Thursday, 17 September 2009

RIP Scott Aiton

It was just like old times. But something was wrong. We were all in the room, but someone wasn't really there. Hugs from strangers, hugs from someone you were never quite sure actually liked you. Tears, too many tears. People you didn't know recognising you, and asking how you were. Memories, so many memories. Laughing at our childhood selves. Awkward silences. Lapsing into memories you can't share, you want to keep for you. Promises made to never let ourselves fall but out of touch again. Don't let something like this bring us back together.

We said goodbye to Scott yesterday. For so long, he fought a losing battle, and now he could rest, safe in the knowledge that so many people cared about him. When he died, on Friday, his community sprang into action, raising just under £1000 in his memory. In any case, this is wonderful, but then take into consideration that this is one of the poorest areas of Glasgow, and your heart warms even more at the sense of community. There was a service at his parents house before the crematorium, and even in a big flat, the peole there spilled out into the street. He was so loved. I gripped the hand of a girl I used to know, and we shook with grief. It wasn't fair. It still isn't. But it was the raw, painful screaming from his mother that set us off. This amazing woman, whom we all loved as children, completely broken. My hands are shaking even now at the memory. No mother should ever have to bury their child. She was so upset she couldn't stand up. Her sons, her lovely, strong devastated boys, carried their mother out into the waiting car before squaring their shoulders and going back to carry their brother out. If I live to be 104, I'll never forget the strength of these brothers, and the anguished pride I felt in having known them.

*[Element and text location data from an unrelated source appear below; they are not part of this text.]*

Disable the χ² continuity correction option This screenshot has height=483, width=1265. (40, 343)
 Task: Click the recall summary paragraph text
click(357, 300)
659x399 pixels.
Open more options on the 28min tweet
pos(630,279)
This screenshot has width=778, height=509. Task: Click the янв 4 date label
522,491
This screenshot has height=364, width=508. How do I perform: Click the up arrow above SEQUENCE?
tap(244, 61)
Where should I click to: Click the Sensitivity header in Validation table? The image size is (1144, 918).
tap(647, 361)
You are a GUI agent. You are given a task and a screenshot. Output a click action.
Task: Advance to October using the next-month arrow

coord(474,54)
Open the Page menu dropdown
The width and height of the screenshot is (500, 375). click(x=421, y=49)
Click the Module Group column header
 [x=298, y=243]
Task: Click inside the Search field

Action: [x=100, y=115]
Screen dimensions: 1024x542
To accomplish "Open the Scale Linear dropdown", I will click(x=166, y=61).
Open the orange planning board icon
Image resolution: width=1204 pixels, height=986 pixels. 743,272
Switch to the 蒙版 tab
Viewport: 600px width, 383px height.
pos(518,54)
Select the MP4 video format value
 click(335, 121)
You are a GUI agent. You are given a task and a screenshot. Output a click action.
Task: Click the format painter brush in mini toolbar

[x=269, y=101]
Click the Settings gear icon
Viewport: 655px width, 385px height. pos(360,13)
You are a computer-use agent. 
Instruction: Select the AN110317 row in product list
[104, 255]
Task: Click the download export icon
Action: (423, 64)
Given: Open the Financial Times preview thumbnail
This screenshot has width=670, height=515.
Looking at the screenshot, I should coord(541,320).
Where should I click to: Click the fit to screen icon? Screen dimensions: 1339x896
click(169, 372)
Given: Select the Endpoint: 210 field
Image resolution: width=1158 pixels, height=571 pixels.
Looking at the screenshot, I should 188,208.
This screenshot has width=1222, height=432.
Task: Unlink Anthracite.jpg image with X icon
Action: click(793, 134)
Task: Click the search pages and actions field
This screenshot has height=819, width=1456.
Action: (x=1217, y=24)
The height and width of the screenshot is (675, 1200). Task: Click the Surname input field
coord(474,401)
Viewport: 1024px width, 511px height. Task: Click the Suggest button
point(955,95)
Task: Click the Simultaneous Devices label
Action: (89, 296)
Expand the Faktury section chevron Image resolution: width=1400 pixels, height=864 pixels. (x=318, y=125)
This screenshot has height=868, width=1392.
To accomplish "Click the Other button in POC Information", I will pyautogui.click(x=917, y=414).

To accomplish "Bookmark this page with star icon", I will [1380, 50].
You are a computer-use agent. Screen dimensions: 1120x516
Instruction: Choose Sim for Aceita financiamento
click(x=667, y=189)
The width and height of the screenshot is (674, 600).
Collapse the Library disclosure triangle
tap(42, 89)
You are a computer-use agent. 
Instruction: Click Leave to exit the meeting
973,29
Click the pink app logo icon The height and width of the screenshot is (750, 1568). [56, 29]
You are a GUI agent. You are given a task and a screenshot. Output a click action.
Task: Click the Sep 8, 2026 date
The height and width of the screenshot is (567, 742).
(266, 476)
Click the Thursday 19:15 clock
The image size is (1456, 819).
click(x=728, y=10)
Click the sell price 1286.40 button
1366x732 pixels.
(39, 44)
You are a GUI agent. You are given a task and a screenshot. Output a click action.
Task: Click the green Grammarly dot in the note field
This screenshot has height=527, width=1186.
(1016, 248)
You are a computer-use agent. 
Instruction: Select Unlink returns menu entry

At the wake, Scott's mother invited all his friends back to the flat for a real "Scott's" party. His idea of a party? Get really really drunk and sing to the top of our lungs. Of course, we did both. Drinks in hand, in a big group hug, we sang along to Scott's favourite, "No Woman, No Cry". Badly. But we all smiled, laughed, and made fun out of each other. His mum fussed around us, as usual, and got drunk with us, a small mercy that she'd be drunk enough to pass out when she got to bed. Scott left one legacy with his friends. We will not let years pass, and a another friend's death, before we get back together. We may not all hang together like we did "back in the day", but we will always keep in touch, always hit base every so often. Yesterday proved how much he meant to all of us. We can prove that by doing the one thing only he did, keeping in touch with everyone else.

19th October 1984 - 11 September 2009

Always in our thoughts, forever in our hearts.